As the kids got older and their schedules began to be compressed like ours, it became even harder to make the time to get out of town. On top of adult work and travel schedules there were soccer games that couldn’t be missed, a best friend’s birthday party, homework….they all kept us tethered to home. Yet when we did manage to align and make the Herculean effort to get out of town, we never regretted making those new memories.

We stored those memories up in our family bank, and we drew upon its goodness in times when we needed it — when one of us was struggling with disappointment, confusion or a broken heart, we were connected. In many ways, it felt like that bank was bottomless, and as time moved on we would still have these periodic escapes to keep putting in our deposits.

When we would sit down for a family dinner, we would tell and tell again the same stories; of the time the kids were in a canoe alone together for the first time and it took about 2.2 seconds before they were screaming as the first fish they’d ever caught was flopping furiously on the bottom of the boat; climbing to the top of the sand dunes and rolling all the way to the bottom, exfoliating every inch of skin that was exposed or not; and how the house didn’t have any TV reception but it did have an old VCR – and only one movie, a terrifying one about goblins they still have nightmares about. These things are stored in the memory bank of our family, and they are ours alone.

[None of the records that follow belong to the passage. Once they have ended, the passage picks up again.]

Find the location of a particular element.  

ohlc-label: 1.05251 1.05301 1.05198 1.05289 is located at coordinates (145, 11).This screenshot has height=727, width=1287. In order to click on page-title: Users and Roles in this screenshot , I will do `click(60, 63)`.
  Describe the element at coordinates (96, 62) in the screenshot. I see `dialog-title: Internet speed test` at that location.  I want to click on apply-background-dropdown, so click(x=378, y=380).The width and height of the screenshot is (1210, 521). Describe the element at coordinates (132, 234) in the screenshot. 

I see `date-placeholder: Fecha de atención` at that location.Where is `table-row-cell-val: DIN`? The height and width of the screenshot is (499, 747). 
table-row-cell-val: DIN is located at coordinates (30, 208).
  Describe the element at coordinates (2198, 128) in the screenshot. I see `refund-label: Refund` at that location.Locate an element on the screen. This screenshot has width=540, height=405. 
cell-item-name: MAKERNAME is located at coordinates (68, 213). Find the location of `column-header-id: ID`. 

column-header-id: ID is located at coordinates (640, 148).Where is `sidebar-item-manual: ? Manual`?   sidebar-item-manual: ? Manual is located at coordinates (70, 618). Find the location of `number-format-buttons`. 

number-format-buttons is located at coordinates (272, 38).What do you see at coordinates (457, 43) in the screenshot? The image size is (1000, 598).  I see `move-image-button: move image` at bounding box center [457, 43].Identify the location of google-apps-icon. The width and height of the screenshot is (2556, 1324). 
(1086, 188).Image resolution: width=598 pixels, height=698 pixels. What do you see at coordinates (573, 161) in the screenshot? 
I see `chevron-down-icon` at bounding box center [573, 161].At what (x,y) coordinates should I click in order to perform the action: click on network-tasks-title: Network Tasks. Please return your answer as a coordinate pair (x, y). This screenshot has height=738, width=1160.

Courtesy of Julie van Amerongen

Being together when you are home and in the routine of your daily lives is different than the routine of being away together where the days might be interrupted by a conference call or two, but there is still always time to fly a kite or to collect driftwood on the beach to later burn and roast marshmallows over.

These days the kids are young adults and we are all in the same place at the same time, but not really together. None of us would have chosen to be together for this long uninterrupted spell, yet, like so many others, here we are. And now that it’s relatively safe again to get away to a house on a lake at the coast or go camping or backpacking – activities where you can safely sequester together – these things we used to enjoy so much, we can’t seem to muster what it takes to want to do them together.

Maybe we’re tired of each other, but more likely I think we’re tired of the ceiling on our choices – where going back to school in the fall seems unlikely, at least in the way that we used to know it, and the possibilities of work beyond layoffs is testing the limits of our imagination. Why would the kids want to come and be with us when that’s pretty much all they’ve been over the last four months and, to be real, it hasn’t been all that much fun?

I think underneath all this each one of us wants to put some more goodness back in our bank account, but the sense of finding joy is not only elusive, it seems to unleash a torrent of other conflicting emotions. The moments we do connect these days, over a shared meal or laughing at the ridiculous antics of our dogs, are brief. Each of us is carrying heavy buckets full of fear for our well-being and the health of those close to us, the dwindling reserves in our literal bank accounts, the divisiveness of the upcoming election, and the sense of knowing that some of the places we might choose to get away to are places where people who don’t look like us might not feel safe.

When I was a kid, I attended a summer camp for a number of years but as I got older I thought I was too cool for it. I had what might have been the biggest argument of my life with my Mom about it and she just did not back down. It could have turned out differently but I look back at that time at that camp I didn’t want to go to as one of the best summers of my childhood. I like to think it was just luck, but more likely my mother already knew what I could not see.

So perhaps it’s time to be the heavy-handed parent to our almost-adult children and force some family fun. This is not about nostalgia so much as a parents’ longing to see some unencumbered joy on the faces of their kids. We know that getting away and filling that bank account fortifies us for what lies ahead – that balance is getting precariously low, and it looks like the coming days are going to call for it more than ever.